Esther immediately began to record her experiences with sketches and written testimony on whatever little scraps of paper she could find. This was not easy and it could be dangerous – they were always under observation from guards. But other ghetto residents who saw her drawings thought it was important that someone should show ‘how it was’ and make a permanent record of their sufferings. Strangers would let her sketch the scenes from the windows of their rooms. When she was sent to do forced labor, the Judenrat [Jewish Council of Elders] made arrangements for her to be relieved, so that she could continue to record the life of the ghetto. As Esther noted later in her ife: “Pictures are both eye-witness documents and a memorial for the lost souls.”
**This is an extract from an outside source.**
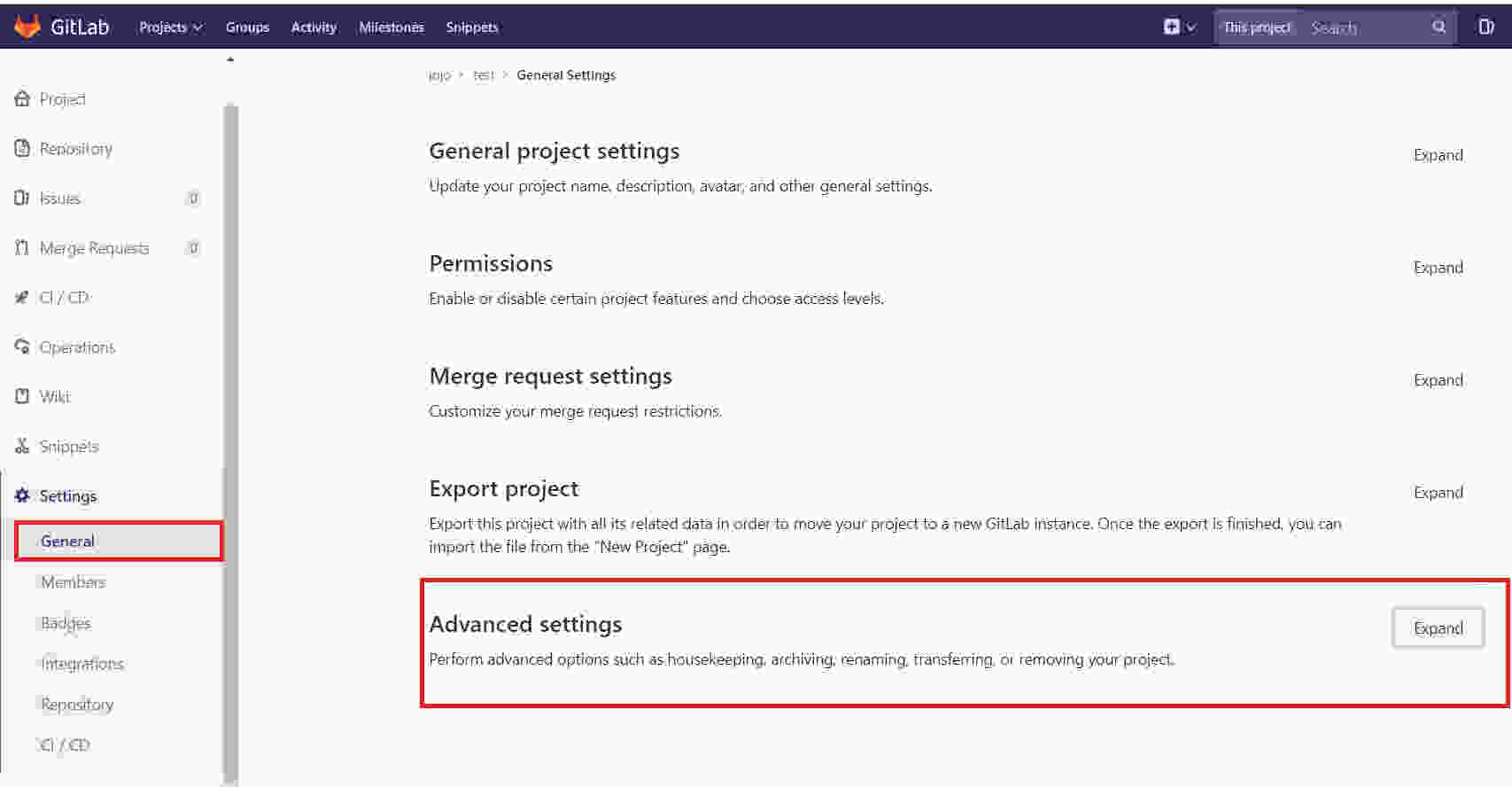Click the search magnifier icon

pos(1439,27)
As deportations from the ghettos to the concentration camps increased, Esther became concerned about the survival of her work. She asked the craftsmen in the pottery workshop to make her large jars in which she would hide her work. In the autumn of 1943, the ghetto was converted to the Kauen concentration camp. In July 1944, they began to liquidate the ghetto, deporting the remaining inhabitants and burning the buildings. At this time, Esther was separated from her sister, Muta Zarchin (Zarhin). Esther was deported to Stutthof concentration camp; Muta, age 35, her young son, and her family were sent to Auschwitz, where they were killed on arrival. In August 1944, Esther was sent to the Leibisch forced labor camp, where she continued to document the people and scenes of her daily life. She drew on scraps of paper backing from cotton rolls from the camp infirmary and hid the sketches in her clothing. Occasionally, she was able to barter a drawing for a piece of bread.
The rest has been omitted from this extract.